Details of the performance targets for the annual bonus plan as approved by the Committee will be communicated to you separately. The Committee will assess Unilever’s 2016 business performance not only against these performance targets but also relative to the overall quality and competitiveness of our performance delivery.

Your personal bonus will then be based both on the Committee’s assessment of overall business performance and your personal achievement against your stretching, ambitious, and output-oriented ‘3+1’ goals.

2016 long-term incentives

For executive directors, our long term incentive program consists of two vehicles:

 

 

The Management Co-Investment Plan (MCIP), and

 

 

The Global Share Incentive Plan (GSIP).

2016 MCIP

Under this plan, 25% of your gross annual bonus will be invested in Unilever shares, although you may elect to invest up to 60% of your earned bonus.

The invested shares must be held for a period of three years and Unilever will match this investment with an award of an equal number of performance shares. The vesting of these matching performance shares will be between 0% and 150% contingent on the achievement of the same three-year performance targets as exist under our GSIP. The value of this award may be further enhanced by earning dividends / dividend equivalents during the vesting period.

2016 GSIP

Under the 2016 GSIP, you have been made a conditional award of shares worth £937,500 (150% of your 2016 base salary) which will vest between 0% and 200% three years from the award date based on company performance.

The performance measures for the Unilever Leadership Executive Team for 2016 are:

 

Performance measure

   Weighting  

Underlying Sales Growth (USG)

     25%   

Core Operating Margin (vs PY) (COM)

     25%   

Operating Cash Flow (Cumulative)

     25%   

Relative Total Shareholder Return

     25%   

The minimum of the performance range for USG and COM must be reached before any shares subject to either metric can vest. Details of the performance targets for the 2016 MCIP and GSIP awards as approved by the Committee will be communicated to you separately.


Fixed allowance in lieu of perquisites and benefits

Your annual fixed allowance for 2016 will remain unchanged at £200,000.

You also receive medical cover for you and your family via Unilever BUPA International medical arrangement.

You will continue to receive life insurance at GBP 2,955,680. The company will provide cover at three times your base salary and the excess cover of GBP 1,080,680 will be paid for by you.

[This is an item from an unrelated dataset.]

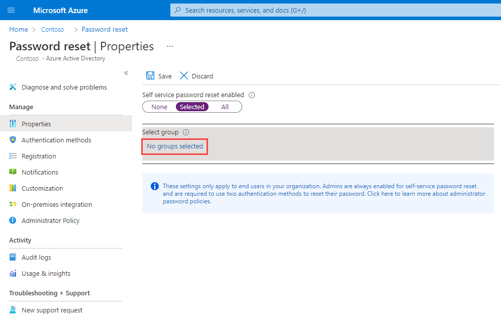Select the Properties icon in the sidebar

You will continue to be provided with actual and reasonable costs of tax return preparation via Unilever’s global Tax Advisor.

Pension

With effect from 1 October 2015, you have not been entitled to participate in any Unilever pension scheme.

Malus and clawback

Going forward, all performance-related remuneration awarded to you, including but not limited to your annual bonuses and awards granted under the MCIP and GSIP, will be subject to malus and clawback as set out below and subject to the rules of both the MCIP and the GSIP where applicable.

Malus

If the Committee considers:

 

  (i) there is a significant downward restatement of the financial results of Unilever; and/or

 

  (ii) there is reasonable evidence of gross misconduct or gross negligence by you; and/or

 

  (iii) there is reasonable evidence of material breach by you of Unilever’s Code of Business Principles or Code Policies; and/or

 

  (iv) there is reasonable evidence of conduct by you which results in significant losses or reputational damage to Unilever,

the Committee may, in its discretion, at any time prior to your performance-related remuneration vesting or being paid, decide that some or all of your performance-related remuneration (which is subject to this malus and clawback provision) will be reduced, lapsed, will not vest or will only vest in part.

Clawback

If the Committee considers there is a significant downward restatement of the financial results of Unilever, it may in its discretion, within two years of your performance-related remuneration being paid or vesting:

 

  (i) require you to repay to Unilever (or as Unilever directs) an amount equal to the after-tax value of some or all of any cash bonus you were paid (as determined by the Commitee); and/or

 

  (ii) require you to transfer to Unilever (or as Unilever directs) for nil consideration, some or all of the after-tax number of Unilever shares which have previously vested, or pay to Unilever (or as Unilever directs) an amount equal to the value of those shares (as determined by the Committee); and/or


  (iii) require Unilever to withhold from, or offset against, any other remuneration to which you may be or become entitled in connection with your employment with Unilever such an amount as the Committee considers appropriate.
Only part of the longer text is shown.